Uma das questões que poderá agilizar a busca por soluções é a aprovação do projeto de lei estadual que disciplina o uso de recursos hídricos. O projeto está na Assembléia Legislativa há um ano, mas ainda não foi colocado em votação, observa Otávio Fortes. Caso seja aprovado, o professor universitário assinala que o projeto permitirá a criação de agências de bacias que teriam a responsabilidade de administrar as concessões de uso dos recursos hídricos.
O gerente de distribuição de água da Sanepar, Celso Luis Thomaz, garante que a empresa já tem planos para garantir o abastecimento de água na Região Metropolitana de Curitiba até o ano de 2025. Somente para os próximos dez anos, a Sanepar deverá investir cerca de US$ 350 milhões financiados pelo governo japonês para ampliar os sistemas de abastecimento de água e esgoto da RMC e do litoral. Desse montante, aproximadamente US$ 100 milhões já estão sendo aplicados.

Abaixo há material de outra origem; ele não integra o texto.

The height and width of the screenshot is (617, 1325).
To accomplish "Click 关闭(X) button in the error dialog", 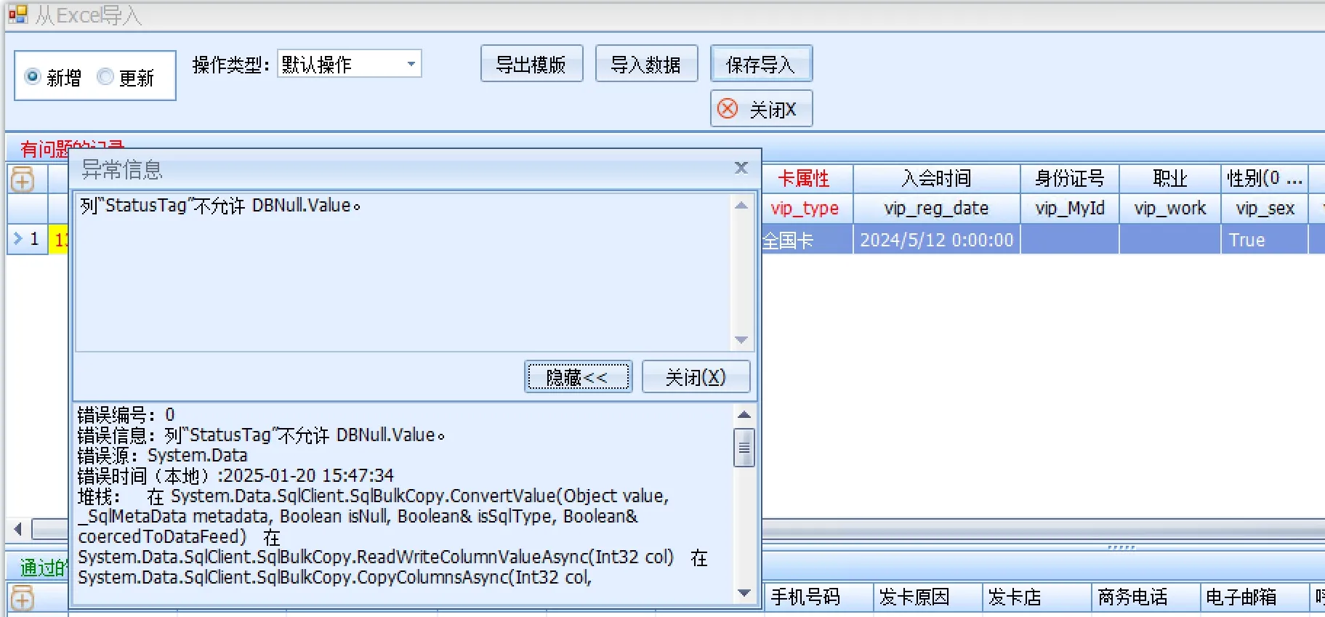I will pyautogui.click(x=696, y=377).
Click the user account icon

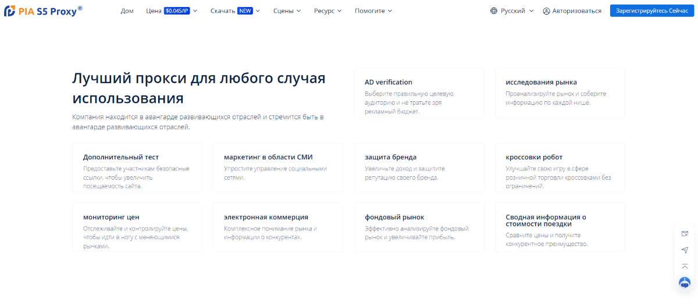[x=546, y=10]
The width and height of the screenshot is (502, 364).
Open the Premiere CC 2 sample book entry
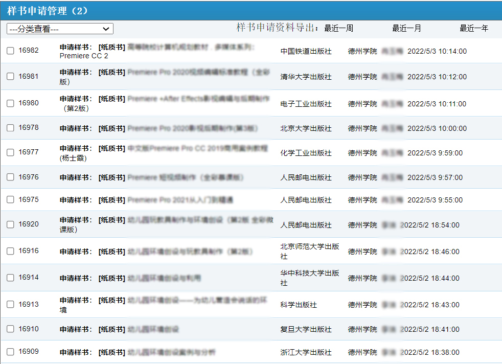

A capacidade de produção da Sanepar para a região metropolitana é de 6,7 mil litros de água por segundo. Nos dias de temperaturas elevadas, toda quantidade de água potável que passa pelas estações de tratamento é consumida. Baseado em dados da Organização das Nações Unidas (ONU), o professor Otávio Fortes diz que a falta de água poderá ser um dos motivos que levarão a novos conflitos mundiais. Hoje, menos de 1% da água doce disponível na Terra serve para o consumo humano.
Se depender dos brasileiros, o País contribui para um desperdício frequente do precioso líquido. O gerente de abastecimento da Sanepar, Celso Thomaz, e o professor Otávio Fortes concordam que há um exagerado gasto de água no Brasil. ‘‘O nosso consumo diário é de 150 litros para cada habitante’’, afirma Thomaz. O desafio é baixar o número para 120 litros/dia em dez anos.